Even from women who are not sex trafficked, I hear echoes in social media groups of the pressure many women today feel to be “constantly available sexually” for their partners in order to have relationship security. Nonstop sexual activity separated from procreation isn’t sustainable without birth control, and this outlook is creating sex drives that are not naturally sustainable. It can foster difficulty down the road in maintaining self-control when sex is not available for completely human reasons, such as when a partner isn’t well, has surgery, is bereaved, or is postpartum—times when love should be expressed in different ways. And it gives women the impression they are not valuable for simply being themselves, but for their utility to be used by others for pleasure, which is to reduce their value to that of an object.

To use women as objects dehumanizes them, and a part of what makes women human is our reproductive capabilities. As a result, we should consider no-questions-asked birth control services for women and girls with some amount of skepticism and apprehension. If we don’t work harder as a society to identify the controlling of women and girls in sex trafficking, we may ignorantly participate in the perpetuation of abuse, and birth control can be just another form of exploitative control.

Women who use modern fertility awareness methods instead of birth control say they feel more in the driver’s seat of their reproductive health, and they are more able to read their body’s signs and understand their health and fertility. As a result, women who have switched from birth control to fertility awareness methods express feelings of being more in tune with their bodies, greater self-agency in sexual relations, and a greater sense of equality between partners.

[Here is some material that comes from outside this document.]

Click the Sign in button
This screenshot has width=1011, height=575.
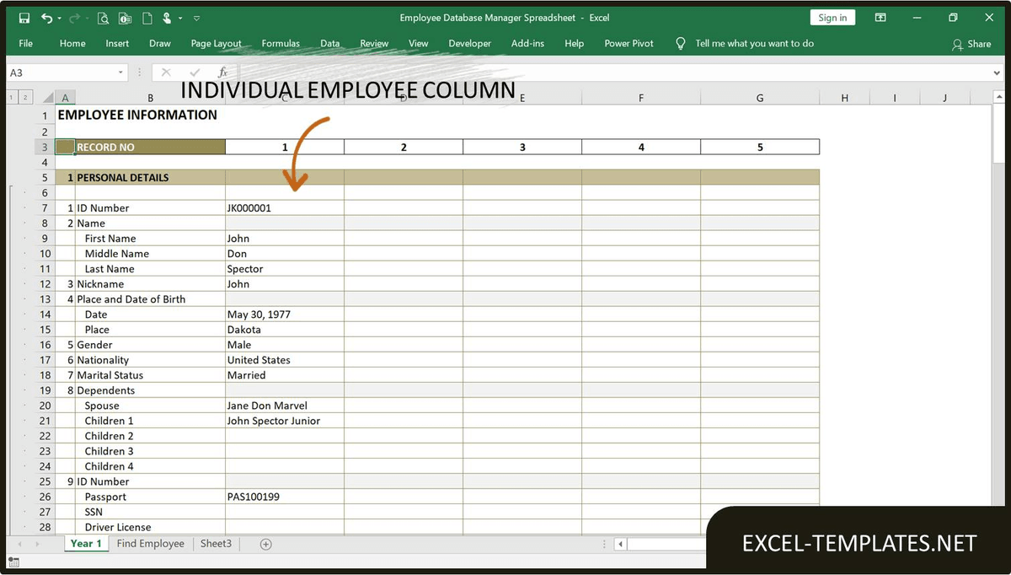(832, 18)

When teen girls are taught fertility awareness, there is evidence that it helps reduce at-risk behavior. As Anna Migeon shared in her impactful article on “Cycle Mindfulness:

In the 1980s, Leslie Carol Botha taught basic fertility awareness charting to teen girls (13-17 year-olds) at eight different restorative care homes for at-risk girls. A typical girl in the program had been a victim of sexual assault, ran away from home, used drugs and alcohol, and ended up in jail. In working with these girls, Ms. Botha made an amazing discovery: teens who are taught fertility awareness and how to chart their cycles can regain control of their lives.

Here is what she found out: for 90% of the girls in the program who had ended up in jail, it happened during the premenstrual phase of her cycle, that monthly darkness that Ms. Botha calls “falling down the rabbit hole:” increased anger, disruptive and self-destructive behaviors, suicidal ideation, and drug and alcohol cravings.

The good news is there is accessible and age-appropriate, dignified reproductive health education that can teach teens this important body literacy.

While fertility awareness is not a quick fix for the exploitation and complex problems caused by sex trafficking, educating girls and women about their bodies and reproductive health can assist them in achieving greater self-knowledge, agency, and healing, no matter where they are on their journeys.